[Activity]:
Output, word for word, the lines of this listing that fall between the line with "Click the Dashboard icon in sidebar" and the line with "Screen dimensions: 1146x713", counting both of those lines, and no others.

--- Record excerpts Enclosed Below ---

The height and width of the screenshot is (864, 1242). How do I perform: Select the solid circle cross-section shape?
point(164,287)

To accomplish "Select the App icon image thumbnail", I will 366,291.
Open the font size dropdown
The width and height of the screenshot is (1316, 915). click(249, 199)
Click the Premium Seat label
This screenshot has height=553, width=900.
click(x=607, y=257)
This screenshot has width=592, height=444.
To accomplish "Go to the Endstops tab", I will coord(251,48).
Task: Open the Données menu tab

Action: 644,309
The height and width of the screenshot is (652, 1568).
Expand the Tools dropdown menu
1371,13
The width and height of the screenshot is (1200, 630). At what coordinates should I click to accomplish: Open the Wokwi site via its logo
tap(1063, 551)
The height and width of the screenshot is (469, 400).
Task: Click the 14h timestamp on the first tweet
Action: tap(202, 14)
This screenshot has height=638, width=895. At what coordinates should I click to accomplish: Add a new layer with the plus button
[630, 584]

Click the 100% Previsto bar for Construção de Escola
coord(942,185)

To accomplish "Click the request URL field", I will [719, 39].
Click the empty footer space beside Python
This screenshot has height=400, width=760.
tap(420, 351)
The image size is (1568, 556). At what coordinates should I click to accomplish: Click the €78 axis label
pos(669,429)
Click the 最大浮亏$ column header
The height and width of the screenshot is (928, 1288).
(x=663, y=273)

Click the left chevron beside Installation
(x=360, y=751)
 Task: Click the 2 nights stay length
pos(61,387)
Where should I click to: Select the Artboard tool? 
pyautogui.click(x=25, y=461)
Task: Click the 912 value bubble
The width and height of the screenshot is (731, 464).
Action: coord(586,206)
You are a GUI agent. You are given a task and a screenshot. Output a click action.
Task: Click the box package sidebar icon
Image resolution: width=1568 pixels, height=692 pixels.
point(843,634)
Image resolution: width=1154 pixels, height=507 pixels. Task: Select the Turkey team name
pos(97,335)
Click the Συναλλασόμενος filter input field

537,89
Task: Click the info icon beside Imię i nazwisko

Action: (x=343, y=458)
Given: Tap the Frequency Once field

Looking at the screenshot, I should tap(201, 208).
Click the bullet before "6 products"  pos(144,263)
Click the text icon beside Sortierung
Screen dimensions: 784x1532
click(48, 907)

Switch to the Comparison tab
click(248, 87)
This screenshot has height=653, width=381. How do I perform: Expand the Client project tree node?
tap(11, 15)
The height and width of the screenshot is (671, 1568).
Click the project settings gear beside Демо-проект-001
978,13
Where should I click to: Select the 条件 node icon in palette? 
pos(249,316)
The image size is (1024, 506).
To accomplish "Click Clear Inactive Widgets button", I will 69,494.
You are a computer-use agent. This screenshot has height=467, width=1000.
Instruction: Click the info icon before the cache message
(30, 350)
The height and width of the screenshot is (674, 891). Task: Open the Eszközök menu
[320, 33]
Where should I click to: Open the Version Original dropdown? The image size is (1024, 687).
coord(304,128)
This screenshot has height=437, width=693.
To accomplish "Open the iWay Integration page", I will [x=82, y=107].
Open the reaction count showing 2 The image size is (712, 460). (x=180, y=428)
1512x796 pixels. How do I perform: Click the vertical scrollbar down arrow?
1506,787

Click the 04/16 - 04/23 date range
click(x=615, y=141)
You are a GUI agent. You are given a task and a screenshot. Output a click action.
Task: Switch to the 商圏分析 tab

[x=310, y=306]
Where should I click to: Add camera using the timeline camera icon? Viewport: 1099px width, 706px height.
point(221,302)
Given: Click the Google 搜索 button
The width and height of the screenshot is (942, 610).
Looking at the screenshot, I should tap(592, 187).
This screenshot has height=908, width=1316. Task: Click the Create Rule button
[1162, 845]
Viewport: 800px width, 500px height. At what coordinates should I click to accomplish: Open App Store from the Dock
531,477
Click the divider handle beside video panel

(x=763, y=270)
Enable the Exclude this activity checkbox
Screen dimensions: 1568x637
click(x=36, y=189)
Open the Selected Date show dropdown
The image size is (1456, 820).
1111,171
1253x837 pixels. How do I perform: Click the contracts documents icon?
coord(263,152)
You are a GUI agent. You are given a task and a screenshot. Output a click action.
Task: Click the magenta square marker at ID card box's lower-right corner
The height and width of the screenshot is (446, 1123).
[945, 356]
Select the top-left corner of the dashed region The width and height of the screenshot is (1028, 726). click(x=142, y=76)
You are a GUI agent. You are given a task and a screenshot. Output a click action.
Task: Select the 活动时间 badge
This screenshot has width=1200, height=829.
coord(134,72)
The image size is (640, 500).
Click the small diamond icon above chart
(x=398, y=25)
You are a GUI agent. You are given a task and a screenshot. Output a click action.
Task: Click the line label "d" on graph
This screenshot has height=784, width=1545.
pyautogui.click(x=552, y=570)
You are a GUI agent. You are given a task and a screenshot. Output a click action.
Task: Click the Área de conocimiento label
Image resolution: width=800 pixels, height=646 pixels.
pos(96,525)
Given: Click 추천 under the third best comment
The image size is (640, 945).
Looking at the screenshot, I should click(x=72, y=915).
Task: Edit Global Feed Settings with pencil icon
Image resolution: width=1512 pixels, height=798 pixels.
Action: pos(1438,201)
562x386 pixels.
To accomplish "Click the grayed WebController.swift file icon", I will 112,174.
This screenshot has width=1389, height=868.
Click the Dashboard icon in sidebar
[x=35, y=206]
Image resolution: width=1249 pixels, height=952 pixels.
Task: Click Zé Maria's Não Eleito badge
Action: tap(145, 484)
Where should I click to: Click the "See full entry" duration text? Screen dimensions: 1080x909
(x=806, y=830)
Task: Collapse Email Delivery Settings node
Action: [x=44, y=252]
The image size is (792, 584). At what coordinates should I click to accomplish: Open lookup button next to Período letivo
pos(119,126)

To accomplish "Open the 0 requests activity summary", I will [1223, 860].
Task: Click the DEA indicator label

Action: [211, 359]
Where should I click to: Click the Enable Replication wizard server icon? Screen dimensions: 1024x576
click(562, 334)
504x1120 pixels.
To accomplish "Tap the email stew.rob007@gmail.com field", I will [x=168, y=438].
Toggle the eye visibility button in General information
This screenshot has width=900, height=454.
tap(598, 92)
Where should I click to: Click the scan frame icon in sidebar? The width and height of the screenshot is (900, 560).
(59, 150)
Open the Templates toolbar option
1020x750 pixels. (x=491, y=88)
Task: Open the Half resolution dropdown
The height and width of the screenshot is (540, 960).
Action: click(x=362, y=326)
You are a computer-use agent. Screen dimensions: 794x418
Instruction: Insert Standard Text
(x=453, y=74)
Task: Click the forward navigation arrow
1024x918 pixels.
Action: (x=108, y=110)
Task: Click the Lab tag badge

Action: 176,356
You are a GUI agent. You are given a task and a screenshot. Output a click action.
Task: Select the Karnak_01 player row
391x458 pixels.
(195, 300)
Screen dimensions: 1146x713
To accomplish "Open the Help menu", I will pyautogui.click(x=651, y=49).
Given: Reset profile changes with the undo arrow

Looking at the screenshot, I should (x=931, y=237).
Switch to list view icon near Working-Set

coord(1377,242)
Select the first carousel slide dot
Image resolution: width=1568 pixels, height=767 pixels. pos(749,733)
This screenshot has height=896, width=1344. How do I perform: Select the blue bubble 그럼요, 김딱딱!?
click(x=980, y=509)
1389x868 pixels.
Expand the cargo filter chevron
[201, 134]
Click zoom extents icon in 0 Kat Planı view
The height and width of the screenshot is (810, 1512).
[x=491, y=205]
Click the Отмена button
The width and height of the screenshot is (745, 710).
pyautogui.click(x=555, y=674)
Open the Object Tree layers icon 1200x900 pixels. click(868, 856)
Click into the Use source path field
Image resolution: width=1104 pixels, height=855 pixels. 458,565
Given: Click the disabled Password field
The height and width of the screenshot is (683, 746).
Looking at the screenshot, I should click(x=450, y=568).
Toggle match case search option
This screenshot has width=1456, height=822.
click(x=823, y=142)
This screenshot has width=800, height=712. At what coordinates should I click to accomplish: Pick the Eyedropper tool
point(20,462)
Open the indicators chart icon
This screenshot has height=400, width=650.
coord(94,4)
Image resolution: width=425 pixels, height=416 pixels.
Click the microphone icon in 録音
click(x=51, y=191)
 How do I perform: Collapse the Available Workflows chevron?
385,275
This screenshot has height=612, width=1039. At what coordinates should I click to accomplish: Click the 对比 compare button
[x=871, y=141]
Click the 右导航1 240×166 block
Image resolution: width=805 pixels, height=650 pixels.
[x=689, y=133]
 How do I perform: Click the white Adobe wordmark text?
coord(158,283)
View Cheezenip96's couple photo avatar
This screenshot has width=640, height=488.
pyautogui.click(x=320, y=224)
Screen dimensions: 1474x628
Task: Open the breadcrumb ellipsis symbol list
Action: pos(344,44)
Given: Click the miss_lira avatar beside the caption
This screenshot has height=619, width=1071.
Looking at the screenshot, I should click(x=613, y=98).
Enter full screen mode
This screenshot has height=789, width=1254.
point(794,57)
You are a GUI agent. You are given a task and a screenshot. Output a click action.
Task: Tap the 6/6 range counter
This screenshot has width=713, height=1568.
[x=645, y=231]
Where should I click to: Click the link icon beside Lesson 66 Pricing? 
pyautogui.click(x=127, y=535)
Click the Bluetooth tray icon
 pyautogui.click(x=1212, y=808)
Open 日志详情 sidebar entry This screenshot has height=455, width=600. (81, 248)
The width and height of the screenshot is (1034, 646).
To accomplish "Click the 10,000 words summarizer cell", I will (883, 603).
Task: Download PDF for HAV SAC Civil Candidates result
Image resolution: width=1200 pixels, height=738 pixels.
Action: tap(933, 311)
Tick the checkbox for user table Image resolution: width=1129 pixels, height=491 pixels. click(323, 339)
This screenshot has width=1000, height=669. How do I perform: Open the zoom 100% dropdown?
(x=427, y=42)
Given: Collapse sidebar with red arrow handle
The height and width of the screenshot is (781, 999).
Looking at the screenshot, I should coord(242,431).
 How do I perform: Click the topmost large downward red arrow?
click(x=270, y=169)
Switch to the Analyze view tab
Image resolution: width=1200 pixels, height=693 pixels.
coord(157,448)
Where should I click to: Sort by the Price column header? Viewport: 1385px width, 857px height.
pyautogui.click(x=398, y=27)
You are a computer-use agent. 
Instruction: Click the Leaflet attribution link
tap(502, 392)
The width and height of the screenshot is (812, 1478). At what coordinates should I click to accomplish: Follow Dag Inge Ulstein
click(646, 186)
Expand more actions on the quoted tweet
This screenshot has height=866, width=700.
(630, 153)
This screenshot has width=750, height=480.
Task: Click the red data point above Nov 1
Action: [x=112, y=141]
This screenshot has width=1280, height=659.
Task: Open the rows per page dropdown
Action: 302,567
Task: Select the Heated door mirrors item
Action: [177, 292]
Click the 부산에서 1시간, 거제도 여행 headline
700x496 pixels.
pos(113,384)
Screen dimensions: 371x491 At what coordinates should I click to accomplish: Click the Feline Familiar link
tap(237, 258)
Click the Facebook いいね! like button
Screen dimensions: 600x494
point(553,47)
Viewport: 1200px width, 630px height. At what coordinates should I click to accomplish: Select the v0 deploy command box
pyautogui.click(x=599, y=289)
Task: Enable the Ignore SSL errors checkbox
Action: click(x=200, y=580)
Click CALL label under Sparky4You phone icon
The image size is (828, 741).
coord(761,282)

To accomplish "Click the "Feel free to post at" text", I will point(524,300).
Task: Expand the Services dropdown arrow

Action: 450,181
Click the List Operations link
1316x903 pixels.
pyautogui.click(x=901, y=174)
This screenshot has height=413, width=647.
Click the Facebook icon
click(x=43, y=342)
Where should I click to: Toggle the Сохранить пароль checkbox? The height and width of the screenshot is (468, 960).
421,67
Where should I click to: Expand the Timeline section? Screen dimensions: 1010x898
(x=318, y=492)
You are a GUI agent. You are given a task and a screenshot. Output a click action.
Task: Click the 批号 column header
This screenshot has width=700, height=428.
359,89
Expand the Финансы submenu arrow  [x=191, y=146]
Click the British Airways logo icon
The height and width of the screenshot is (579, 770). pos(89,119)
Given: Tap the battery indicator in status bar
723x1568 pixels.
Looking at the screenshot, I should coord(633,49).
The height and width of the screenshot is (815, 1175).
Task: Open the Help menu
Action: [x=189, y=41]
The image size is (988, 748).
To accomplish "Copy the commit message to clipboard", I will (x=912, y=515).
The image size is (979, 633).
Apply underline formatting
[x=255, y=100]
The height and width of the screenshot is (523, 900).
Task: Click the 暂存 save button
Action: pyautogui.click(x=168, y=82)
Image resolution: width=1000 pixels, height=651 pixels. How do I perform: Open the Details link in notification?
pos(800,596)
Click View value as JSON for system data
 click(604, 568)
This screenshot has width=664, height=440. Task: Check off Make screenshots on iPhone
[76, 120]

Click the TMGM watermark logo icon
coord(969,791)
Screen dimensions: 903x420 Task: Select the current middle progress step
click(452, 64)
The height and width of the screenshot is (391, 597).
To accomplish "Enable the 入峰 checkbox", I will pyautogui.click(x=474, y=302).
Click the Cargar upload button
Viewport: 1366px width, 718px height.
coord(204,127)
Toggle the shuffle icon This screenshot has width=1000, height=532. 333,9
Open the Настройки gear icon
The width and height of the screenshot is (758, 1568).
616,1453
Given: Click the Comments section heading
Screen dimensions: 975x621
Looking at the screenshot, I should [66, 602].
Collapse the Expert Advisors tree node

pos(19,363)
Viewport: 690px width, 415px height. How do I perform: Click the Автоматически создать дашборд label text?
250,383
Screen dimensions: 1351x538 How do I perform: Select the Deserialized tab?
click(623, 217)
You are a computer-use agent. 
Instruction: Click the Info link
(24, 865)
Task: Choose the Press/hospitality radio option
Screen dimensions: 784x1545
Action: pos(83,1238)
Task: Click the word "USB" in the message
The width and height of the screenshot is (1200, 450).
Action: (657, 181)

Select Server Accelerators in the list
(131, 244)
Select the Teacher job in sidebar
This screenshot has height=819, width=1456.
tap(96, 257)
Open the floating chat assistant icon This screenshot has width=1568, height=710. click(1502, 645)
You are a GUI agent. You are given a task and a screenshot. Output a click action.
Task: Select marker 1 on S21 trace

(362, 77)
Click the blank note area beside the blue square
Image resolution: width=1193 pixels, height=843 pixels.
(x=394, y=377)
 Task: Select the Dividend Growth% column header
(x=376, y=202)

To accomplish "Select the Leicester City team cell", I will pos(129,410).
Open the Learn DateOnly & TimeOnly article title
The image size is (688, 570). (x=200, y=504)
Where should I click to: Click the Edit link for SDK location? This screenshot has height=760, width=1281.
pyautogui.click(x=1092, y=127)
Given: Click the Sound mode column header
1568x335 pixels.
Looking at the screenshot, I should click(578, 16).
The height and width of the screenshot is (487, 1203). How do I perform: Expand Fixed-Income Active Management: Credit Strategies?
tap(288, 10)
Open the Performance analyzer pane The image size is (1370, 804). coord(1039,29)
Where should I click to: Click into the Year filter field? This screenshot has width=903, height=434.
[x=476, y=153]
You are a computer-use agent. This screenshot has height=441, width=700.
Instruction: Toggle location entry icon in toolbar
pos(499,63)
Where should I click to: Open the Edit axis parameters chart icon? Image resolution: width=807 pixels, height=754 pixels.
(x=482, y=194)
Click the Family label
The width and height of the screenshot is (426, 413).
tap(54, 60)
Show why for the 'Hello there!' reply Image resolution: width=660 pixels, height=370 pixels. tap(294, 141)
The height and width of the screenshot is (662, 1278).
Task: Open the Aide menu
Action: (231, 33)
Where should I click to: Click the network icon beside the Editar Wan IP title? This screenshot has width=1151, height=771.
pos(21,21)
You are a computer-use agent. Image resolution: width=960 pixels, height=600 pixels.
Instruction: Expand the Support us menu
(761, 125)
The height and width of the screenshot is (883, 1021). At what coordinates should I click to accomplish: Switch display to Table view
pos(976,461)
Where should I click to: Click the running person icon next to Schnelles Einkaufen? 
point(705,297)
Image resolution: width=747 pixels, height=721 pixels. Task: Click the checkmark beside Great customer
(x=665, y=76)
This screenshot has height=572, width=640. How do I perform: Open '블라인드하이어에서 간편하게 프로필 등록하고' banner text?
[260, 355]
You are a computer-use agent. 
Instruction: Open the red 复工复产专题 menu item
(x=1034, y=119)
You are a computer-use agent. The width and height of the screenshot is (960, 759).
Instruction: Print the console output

--- End of Enclosed Record excerpts ---

[Result of this task]:
Click the Dashboard icon in sidebar
[x=35, y=206]
Image resolution: width=1249 pixels, height=952 pixels.
Task: Click Zé Maria's Não Eleito badge
Action: tap(145, 484)
Where should I click to: Click the "See full entry" duration text? Screen dimensions: 1080x909
(x=806, y=830)
Task: Collapse Email Delivery Settings node
Action: [x=44, y=252]
The image size is (792, 584). At what coordinates should I click to accomplish: Open lookup button next to Período letivo
pos(119,126)

To accomplish "Open the 0 requests activity summary", I will [1223, 860].
Task: Click the DEA indicator label

Action: [211, 359]
Where should I click to: Click the Enable Replication wizard server icon? Screen dimensions: 1024x576
click(562, 334)
504x1120 pixels.
To accomplish "Tap the email stew.rob007@gmail.com field", I will [x=168, y=438].
Toggle the eye visibility button in General information
This screenshot has width=900, height=454.
tap(598, 92)
Where should I click to: Click the scan frame icon in sidebar? The width and height of the screenshot is (900, 560).
(59, 150)
Open the Templates toolbar option
1020x750 pixels. (x=491, y=88)
Task: Open the Half resolution dropdown
The height and width of the screenshot is (540, 960).
Action: click(x=362, y=326)
You are a computer-use agent. Screen dimensions: 794x418
Instruction: Insert Standard Text
(x=453, y=74)
Task: Click the forward navigation arrow
1024x918 pixels.
Action: (x=108, y=110)
Task: Click the Lab tag badge

Action: 176,356
You are a GUI agent. You are given a task and a screenshot. Output a click action.
Task: Select the Karnak_01 player row
391x458 pixels.
(195, 300)
Screen dimensions: 1146x713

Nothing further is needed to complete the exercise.